And it is something the compiler can check whether it is necessary for
your code or not based on some simple and easy pattern. If it is so
simple, why not let the compiler handle it?

On 4 July 2016 at 16:02, Vladimir.S via swift-evolution
<swift-evolution@swift.org> wrote:
> On 04.07.2016 21:21, Brent Royal-Gordon via swift-evolution wrote:
>>>
>>> On Jul 4, 2016, at 10:43 AM, Leonardo Pessoa <m...@lmpessoa.com> wrote:
>>>
>>> My issue with this being opt-in is third-party libraries.
>>
>>
>> That's why we have retroactive modeling. :^)
>>
>>         import SomeEnumKit
>>         extension SomeEnum: ValuesEnumerable {}
>>
>> You can extend another module's public enum to add conformance to a
>> protocol, and there's no reason it can't generate the code in your module
>> instead of theirs.
>>
>
> Yes, but I can't understand, why not give this ability to each enum? It
> seems like this feature is a very basic thing that enum must(IMO) to have.
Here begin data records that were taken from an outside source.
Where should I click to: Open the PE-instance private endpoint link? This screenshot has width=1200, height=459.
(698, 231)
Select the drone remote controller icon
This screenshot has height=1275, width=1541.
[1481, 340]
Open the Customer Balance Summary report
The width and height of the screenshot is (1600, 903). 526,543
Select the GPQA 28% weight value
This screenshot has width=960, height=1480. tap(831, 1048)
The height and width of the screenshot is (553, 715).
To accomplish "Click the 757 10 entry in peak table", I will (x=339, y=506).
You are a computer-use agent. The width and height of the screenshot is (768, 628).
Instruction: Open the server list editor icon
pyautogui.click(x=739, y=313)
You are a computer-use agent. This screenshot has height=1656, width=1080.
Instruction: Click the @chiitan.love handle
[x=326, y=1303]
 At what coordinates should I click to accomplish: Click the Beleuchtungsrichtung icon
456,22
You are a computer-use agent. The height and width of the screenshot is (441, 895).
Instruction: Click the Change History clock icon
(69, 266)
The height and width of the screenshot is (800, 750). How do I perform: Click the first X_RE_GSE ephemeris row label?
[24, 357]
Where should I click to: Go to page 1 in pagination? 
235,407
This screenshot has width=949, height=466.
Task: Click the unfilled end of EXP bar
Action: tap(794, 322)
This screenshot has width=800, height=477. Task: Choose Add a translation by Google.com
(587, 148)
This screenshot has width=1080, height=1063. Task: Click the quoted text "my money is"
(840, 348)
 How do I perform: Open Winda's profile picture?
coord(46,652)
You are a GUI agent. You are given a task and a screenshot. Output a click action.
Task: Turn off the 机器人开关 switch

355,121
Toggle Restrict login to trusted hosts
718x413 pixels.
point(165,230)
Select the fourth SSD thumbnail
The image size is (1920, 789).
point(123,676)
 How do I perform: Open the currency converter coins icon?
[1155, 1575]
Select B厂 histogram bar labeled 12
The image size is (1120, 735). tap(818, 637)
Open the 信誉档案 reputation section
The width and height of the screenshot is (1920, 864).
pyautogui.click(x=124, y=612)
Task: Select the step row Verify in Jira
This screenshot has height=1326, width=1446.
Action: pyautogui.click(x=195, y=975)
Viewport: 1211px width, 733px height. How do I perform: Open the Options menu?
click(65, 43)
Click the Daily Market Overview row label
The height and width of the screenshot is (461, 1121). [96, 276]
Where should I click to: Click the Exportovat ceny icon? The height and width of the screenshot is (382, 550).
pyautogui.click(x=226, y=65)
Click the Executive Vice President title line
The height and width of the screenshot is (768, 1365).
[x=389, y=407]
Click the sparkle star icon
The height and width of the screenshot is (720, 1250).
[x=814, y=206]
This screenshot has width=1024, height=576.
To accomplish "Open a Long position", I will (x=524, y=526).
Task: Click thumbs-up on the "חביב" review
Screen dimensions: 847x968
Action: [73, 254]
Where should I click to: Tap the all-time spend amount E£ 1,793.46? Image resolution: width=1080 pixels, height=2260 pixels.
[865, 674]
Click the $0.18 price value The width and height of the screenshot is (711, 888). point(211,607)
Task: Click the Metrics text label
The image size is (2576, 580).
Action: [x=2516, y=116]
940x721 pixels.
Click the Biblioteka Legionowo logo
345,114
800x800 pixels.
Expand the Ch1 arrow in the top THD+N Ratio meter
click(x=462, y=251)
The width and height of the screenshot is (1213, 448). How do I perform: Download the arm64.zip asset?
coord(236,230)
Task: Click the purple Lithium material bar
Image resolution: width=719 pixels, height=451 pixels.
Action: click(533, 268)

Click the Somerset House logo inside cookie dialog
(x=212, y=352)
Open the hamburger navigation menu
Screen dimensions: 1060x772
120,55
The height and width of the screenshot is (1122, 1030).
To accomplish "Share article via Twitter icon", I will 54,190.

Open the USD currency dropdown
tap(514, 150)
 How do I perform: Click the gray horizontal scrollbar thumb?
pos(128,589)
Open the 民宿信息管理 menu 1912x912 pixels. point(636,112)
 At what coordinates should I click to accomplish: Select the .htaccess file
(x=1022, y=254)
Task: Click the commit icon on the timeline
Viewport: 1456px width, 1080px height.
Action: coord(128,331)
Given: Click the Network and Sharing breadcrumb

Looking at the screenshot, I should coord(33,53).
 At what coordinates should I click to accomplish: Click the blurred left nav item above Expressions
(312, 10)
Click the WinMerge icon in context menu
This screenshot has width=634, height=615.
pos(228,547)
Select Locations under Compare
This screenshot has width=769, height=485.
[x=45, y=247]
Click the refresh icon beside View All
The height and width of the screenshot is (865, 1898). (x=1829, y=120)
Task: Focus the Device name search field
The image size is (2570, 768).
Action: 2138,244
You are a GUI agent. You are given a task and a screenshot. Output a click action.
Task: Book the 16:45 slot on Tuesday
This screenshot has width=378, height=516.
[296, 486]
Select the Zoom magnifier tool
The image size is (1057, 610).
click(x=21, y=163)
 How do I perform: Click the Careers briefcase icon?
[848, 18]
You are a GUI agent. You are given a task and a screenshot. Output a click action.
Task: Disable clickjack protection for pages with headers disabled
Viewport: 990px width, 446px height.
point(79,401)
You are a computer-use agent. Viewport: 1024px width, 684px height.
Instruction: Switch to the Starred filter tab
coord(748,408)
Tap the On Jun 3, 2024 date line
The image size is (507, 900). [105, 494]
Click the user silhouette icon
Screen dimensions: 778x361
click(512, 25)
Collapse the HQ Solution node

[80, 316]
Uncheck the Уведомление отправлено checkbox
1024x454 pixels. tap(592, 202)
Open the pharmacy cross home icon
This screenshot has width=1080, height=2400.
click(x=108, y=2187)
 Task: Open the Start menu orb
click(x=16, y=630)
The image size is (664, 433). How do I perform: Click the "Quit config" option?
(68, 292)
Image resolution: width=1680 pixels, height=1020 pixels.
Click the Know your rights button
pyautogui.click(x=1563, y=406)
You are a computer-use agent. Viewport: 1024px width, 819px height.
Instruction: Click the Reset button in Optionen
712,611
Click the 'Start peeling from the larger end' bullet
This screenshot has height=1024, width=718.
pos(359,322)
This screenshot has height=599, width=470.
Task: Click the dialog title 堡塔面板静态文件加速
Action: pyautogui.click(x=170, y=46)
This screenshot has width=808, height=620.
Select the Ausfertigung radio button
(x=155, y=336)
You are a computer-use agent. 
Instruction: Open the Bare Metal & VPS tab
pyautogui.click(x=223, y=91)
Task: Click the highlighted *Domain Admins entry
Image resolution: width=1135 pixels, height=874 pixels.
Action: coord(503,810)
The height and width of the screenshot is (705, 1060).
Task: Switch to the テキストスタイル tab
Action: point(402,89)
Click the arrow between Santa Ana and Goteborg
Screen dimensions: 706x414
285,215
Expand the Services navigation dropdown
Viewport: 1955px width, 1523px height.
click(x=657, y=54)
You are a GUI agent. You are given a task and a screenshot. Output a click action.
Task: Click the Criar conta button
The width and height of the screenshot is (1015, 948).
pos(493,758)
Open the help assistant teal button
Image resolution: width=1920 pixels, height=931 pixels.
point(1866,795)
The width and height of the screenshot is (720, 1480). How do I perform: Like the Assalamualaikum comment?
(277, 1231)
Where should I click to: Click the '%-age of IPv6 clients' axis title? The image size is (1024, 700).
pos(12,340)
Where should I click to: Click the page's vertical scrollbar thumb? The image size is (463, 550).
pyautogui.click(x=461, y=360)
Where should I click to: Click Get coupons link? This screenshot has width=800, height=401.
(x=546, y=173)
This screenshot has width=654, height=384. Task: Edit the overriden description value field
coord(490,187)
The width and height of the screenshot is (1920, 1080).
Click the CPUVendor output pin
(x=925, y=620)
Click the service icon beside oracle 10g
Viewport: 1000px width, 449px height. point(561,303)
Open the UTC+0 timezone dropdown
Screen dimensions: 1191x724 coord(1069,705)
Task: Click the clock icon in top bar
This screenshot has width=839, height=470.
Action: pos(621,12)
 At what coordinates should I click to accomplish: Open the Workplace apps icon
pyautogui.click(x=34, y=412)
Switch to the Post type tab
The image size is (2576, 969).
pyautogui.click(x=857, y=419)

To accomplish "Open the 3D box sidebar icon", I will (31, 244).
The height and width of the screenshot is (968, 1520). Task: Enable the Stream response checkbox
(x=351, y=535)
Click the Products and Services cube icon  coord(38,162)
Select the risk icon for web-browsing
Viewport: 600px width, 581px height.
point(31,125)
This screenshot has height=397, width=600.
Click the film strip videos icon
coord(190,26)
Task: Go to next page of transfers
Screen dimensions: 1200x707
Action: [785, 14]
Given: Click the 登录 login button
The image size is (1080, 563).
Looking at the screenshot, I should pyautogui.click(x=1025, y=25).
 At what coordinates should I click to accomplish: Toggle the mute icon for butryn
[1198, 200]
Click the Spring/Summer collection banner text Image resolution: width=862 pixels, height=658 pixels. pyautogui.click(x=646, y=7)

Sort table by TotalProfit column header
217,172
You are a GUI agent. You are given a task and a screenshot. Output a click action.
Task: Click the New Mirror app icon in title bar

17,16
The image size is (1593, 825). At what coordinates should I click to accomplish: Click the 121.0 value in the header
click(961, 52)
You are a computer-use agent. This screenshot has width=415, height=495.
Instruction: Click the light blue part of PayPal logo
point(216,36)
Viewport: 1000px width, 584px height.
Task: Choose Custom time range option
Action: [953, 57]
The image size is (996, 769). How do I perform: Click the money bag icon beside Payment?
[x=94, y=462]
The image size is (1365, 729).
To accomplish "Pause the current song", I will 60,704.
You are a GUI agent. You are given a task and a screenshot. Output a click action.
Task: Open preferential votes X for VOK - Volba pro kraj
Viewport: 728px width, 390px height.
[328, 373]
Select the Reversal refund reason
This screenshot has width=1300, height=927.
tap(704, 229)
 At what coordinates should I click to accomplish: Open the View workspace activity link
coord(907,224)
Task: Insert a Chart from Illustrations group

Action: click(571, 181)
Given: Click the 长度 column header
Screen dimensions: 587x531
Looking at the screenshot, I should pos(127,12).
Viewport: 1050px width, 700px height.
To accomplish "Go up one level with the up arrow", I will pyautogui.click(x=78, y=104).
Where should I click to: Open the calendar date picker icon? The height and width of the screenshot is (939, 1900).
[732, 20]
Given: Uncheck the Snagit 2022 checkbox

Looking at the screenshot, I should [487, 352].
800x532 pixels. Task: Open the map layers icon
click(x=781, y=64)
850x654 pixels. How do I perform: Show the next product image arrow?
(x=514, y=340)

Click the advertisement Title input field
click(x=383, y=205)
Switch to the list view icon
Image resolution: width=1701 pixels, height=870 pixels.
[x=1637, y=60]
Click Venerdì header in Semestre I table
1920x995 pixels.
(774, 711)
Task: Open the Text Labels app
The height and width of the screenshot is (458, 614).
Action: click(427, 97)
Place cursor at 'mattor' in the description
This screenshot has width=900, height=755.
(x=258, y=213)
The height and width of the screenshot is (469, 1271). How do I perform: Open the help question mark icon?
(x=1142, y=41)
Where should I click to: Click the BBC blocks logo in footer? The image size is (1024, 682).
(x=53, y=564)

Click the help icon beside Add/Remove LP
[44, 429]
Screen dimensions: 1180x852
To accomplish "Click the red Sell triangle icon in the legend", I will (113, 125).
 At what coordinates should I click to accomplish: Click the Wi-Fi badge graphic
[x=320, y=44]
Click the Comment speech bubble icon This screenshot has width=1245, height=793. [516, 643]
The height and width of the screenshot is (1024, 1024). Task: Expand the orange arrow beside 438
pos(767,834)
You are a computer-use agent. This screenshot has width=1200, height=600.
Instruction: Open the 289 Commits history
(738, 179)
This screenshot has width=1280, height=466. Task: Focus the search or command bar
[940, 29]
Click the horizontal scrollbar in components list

> What kind of overhead this will generate? Static function or property that
> returns array as I understand should not generate any impact on memory
> required to store each separate *instance* of enum. I don't believe that
> adding a number of bytes to enum *type* to implement .allValues(or whatever
> named) will have any difference for total application/framework.